In the same letter, however, he is eloquent when reminding his readers of the apostolic hope:
“There shall be a future resurrection, of which He has rendered the Lord Jesus Christ the first-fruits by raising him from the dead … Do we then deem it any great and wonderful thing for the Maker of all things to raise up again those that have piously served Him in the assurance of a good faith … Job says, ‘Thou shalt raise up this flesh of mine, which has suffered all these things.’ Having then this hope, let our souls be bound to Him who is faithful in His promises…” (Clement, First Epistle, xxiv, xxvi).
Polycarp (AD 65-155) writes of certain martyrs that, “they are now in their due place in the presence of the Lord” (Polycarp to the Philippians, ix.). Yet in the same epistle he affirms, “He who raised (Christ) up from the dead will raise up us also, if we do His will, and walk in His commandments…” (To the Philippians, ii).
The soul’s inherent immortality is a concept that is obviously not compatible with the true Christian hope, which is the promise of immortality. Apostolic teaching affirms that death is a sleep and that the change in nature from mortal to immortal follows a future resurrection (I Cor. 15:42-44). It seems remarkable that this plain and simple teaching of Scripture was so quickly compromised.
One possible answer to this inconsistency in some of the very early writings is that they underwent later editing, after the immortality of the soul had become widely accepted in the church. (Scholars recognize that this did occur in some instances. See The Ante-Nicene Fathers, ed. Roberts and Donaldson, vol. I, p. 37). Men were (providentially) careful not to tamper with the writings of the apostles – the New Testament itself. But they would have been less reluctant to edit these later documents.
However, it is plain that there was confusion in the second century about the soul of man, and that this confusion led eventually to a false concept of immortality. Greek and Roman thought was so steeped in the idea that the soul of man is immortal that converts were predisposed to that view.
The Soul in Pagan Literature
Following are typical statements from the Greek and Roman philosophers:
“The soul is immortal, and is clothed successively in many bodies.” “The soul of man is immortal and imperishable” – Plato.
“All men’s souls are immortal, but the souls of the righteous are both immortal and divine” – Socrates.
“Whatever that be within us that feels, thinks, desires and animates is something celestial and divine, and consequently it is imperishable” – Aristotle.
“If I err in my belief that the souls of men are immortal, I gladly err, nor do I wish this error, in which I find delight, to be wrested from me” – Cicero.
“…Therefore look forward without fear to that appointed hour – the last hour of the body, but not of the soul” – Seneca.

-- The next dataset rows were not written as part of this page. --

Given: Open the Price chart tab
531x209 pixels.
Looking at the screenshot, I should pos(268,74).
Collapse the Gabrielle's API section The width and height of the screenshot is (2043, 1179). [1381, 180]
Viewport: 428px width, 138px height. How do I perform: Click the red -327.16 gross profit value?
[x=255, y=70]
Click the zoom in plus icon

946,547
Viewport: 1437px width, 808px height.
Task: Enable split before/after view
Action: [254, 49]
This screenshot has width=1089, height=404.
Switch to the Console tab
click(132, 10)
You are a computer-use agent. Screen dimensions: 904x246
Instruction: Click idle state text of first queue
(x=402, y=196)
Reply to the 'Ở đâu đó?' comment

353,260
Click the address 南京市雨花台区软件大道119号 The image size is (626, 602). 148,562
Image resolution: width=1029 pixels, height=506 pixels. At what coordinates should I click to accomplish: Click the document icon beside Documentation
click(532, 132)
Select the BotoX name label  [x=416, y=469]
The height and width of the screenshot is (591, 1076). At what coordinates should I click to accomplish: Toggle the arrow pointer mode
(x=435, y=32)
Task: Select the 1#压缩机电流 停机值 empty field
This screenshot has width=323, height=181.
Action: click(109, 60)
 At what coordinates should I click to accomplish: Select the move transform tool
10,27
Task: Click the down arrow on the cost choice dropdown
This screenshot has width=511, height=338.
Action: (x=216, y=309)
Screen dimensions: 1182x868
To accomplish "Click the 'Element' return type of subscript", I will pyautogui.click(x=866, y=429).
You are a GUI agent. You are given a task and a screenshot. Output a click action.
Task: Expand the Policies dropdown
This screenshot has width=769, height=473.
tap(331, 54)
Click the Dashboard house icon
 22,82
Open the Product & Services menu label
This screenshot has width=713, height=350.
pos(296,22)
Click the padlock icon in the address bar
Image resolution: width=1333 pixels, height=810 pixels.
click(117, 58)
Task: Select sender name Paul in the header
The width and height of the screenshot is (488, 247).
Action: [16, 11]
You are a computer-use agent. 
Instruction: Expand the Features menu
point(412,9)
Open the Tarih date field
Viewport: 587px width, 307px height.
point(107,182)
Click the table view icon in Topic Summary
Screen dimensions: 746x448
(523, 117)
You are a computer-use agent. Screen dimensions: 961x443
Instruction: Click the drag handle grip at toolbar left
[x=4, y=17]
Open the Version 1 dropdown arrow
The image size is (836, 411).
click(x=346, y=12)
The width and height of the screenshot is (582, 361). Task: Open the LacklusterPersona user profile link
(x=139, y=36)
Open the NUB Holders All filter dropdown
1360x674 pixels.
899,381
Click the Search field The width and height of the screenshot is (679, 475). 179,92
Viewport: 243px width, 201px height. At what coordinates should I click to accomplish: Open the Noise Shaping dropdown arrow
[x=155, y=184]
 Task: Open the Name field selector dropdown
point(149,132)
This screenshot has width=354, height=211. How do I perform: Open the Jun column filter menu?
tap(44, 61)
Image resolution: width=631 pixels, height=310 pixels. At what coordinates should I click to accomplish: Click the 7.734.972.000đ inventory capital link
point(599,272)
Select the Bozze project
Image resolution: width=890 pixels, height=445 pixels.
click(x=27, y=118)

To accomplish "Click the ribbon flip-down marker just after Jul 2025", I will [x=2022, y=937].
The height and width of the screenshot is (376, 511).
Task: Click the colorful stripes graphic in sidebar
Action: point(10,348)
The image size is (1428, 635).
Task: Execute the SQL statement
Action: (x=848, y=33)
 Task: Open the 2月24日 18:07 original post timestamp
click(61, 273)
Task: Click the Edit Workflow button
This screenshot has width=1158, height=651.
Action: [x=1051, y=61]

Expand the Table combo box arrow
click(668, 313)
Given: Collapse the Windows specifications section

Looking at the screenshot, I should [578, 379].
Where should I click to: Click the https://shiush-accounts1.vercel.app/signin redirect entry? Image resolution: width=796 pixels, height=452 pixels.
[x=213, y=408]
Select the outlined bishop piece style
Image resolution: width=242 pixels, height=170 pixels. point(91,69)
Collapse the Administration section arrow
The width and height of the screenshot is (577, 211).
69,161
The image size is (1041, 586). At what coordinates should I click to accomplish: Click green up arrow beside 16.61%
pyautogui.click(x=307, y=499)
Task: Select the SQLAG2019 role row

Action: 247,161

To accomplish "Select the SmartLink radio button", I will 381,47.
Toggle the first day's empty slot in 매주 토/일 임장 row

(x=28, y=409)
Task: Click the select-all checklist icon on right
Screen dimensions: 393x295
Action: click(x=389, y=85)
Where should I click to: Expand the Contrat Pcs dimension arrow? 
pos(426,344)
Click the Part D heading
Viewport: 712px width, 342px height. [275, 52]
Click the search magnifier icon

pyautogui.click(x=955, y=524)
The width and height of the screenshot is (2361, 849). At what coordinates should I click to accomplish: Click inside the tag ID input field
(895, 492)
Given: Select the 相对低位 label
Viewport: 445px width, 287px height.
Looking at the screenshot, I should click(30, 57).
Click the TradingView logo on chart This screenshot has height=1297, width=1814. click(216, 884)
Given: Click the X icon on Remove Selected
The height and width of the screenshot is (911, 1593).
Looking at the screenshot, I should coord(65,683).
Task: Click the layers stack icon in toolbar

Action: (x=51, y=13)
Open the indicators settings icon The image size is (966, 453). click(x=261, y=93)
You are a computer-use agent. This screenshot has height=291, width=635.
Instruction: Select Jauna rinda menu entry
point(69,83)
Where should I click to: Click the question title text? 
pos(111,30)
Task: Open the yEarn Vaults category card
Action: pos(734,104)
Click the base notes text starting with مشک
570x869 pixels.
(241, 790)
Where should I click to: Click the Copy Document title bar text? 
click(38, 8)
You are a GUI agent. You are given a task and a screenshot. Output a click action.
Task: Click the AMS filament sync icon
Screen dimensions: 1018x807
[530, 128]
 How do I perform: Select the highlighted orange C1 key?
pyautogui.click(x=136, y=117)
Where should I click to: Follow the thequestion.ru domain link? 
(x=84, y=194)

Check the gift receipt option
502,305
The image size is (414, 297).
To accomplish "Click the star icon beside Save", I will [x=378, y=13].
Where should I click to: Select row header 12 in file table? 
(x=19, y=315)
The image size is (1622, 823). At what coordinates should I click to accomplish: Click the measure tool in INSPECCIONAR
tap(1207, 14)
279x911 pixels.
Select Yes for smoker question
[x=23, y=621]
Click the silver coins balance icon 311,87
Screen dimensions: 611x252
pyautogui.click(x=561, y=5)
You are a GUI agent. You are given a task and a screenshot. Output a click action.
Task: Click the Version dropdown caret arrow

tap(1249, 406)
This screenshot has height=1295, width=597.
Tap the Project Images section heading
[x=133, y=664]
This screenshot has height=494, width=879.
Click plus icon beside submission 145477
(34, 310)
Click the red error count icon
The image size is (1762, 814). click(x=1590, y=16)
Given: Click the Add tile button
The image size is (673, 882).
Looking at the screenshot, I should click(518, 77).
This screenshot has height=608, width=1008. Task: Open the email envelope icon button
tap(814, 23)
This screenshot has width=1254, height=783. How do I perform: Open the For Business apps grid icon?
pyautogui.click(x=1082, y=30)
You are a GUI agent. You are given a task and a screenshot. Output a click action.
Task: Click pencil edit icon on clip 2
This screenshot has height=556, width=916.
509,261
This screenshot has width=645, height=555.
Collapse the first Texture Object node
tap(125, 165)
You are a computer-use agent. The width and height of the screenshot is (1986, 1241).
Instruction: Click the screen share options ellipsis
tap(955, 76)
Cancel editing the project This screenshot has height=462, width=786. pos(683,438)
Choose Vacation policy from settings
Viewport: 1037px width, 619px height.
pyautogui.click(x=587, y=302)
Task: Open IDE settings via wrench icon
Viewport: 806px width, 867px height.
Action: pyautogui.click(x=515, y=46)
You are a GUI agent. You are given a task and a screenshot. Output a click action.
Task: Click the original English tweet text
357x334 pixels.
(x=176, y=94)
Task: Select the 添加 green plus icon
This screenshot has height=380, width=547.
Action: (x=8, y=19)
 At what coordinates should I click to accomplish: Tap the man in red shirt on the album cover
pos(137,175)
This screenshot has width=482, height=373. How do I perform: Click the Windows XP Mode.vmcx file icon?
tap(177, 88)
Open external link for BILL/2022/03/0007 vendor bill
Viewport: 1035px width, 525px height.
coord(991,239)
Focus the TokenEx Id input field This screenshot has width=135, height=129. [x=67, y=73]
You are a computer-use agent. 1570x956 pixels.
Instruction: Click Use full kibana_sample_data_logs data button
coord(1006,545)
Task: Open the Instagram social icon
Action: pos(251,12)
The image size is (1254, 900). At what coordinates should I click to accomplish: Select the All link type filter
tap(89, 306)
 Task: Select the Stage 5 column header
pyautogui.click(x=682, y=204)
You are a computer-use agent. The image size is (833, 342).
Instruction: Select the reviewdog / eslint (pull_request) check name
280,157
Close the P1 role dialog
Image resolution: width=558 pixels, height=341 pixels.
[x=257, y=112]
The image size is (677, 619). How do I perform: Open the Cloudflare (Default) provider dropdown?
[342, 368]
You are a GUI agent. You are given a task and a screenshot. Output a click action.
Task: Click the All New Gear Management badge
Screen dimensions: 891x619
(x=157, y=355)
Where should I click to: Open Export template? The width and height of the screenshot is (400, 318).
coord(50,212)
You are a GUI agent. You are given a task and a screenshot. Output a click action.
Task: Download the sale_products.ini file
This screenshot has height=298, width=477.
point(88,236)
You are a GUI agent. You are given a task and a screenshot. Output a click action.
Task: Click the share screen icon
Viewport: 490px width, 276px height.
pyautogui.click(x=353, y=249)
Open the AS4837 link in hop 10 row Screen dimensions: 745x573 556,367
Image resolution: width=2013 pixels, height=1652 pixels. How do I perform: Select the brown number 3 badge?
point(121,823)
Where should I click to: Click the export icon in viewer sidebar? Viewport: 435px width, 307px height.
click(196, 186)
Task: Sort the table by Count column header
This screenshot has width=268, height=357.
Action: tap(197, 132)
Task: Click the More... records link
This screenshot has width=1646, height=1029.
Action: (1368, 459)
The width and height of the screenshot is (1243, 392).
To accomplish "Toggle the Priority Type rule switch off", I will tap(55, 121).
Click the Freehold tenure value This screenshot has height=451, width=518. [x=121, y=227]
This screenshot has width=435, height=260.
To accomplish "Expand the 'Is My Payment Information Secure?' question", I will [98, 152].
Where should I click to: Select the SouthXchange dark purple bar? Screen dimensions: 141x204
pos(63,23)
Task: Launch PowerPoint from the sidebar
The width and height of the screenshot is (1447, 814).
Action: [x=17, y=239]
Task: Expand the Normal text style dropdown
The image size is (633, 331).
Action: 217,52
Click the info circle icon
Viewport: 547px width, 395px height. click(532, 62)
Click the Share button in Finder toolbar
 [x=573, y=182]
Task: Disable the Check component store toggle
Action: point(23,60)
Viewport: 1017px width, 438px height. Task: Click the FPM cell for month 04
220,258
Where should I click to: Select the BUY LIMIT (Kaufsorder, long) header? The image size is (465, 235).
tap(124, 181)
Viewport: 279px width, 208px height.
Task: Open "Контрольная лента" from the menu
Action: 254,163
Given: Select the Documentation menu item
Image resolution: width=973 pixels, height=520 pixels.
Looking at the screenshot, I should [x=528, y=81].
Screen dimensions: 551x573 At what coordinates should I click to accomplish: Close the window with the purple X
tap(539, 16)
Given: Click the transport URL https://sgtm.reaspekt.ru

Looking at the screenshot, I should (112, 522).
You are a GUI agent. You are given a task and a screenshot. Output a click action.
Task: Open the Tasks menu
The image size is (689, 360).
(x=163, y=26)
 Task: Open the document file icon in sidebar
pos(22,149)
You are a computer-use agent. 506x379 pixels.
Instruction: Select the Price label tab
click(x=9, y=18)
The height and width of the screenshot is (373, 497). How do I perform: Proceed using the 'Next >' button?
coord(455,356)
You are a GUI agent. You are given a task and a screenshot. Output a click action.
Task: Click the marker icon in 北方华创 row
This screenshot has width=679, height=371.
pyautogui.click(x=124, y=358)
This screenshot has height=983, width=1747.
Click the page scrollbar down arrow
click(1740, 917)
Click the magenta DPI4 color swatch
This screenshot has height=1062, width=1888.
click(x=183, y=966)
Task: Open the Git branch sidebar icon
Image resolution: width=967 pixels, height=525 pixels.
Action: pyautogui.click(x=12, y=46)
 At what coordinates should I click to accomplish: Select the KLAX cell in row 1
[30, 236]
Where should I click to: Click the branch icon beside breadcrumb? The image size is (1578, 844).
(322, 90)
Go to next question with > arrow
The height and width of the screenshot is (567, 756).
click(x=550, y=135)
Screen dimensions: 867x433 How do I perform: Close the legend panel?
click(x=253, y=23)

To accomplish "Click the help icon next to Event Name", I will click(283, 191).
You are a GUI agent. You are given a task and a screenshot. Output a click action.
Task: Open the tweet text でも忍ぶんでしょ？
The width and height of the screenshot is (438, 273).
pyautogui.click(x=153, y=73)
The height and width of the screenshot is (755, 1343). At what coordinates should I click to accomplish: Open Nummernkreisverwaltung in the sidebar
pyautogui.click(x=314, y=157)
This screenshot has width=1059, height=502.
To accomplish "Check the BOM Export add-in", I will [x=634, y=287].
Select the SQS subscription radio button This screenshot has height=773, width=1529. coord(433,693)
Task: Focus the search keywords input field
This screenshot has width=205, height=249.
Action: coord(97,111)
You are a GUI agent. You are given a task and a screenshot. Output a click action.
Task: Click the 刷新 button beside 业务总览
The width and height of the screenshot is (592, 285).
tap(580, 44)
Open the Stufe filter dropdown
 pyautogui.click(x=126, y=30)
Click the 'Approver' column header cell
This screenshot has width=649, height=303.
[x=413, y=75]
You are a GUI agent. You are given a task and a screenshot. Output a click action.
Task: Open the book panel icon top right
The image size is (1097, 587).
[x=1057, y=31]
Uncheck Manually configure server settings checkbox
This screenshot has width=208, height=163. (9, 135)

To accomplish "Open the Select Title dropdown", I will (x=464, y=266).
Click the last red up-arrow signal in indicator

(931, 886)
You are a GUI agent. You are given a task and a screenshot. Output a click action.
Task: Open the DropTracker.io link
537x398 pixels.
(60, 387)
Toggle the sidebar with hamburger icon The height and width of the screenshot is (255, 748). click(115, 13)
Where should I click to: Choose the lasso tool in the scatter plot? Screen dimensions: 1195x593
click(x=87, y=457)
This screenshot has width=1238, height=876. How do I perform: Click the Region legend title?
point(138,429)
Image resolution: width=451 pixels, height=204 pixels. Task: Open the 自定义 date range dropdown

Justin Martyr (AD 110-165) was a Gentile convert who had been educated in Greek philosophy. But in his dialogue with Trypho, a Jew, it appears that the immortality of the soul had not yet been formulated in Christian teaching. Justin declares: “For if you have fallen in with some who are called Christians … who say there is no resurrection of the dead, and that their souls, when they die, are taken to heaven; do not imagine that they are Christians” (Dialogue, ch. lxxx).
“Nor ought the soul to be called immortal; for if it is immortal, it is plainly unbegotten” (ch. v). But Justin does not go so far as to concede that the soul of man is unconscious in death.
“The souls of the pious remain in a better place, while those of the unjust and wicked are in a worse, waiting for the time of judgment.” Then, again confirming the soul’s mortality, he adds, “Thus some which have appeared worthy of God never die; but others are punished so long as God wills them to exist and to be punished” (Dialogue, ch. v).
While Justin understood that the soul of man is not immortal, he had moved from the New Testament position that both classes of believers await resurrection for their fate to be declared. The undermining of that simple truth would have a devastating effect upon the doctrines and practices of Christendom.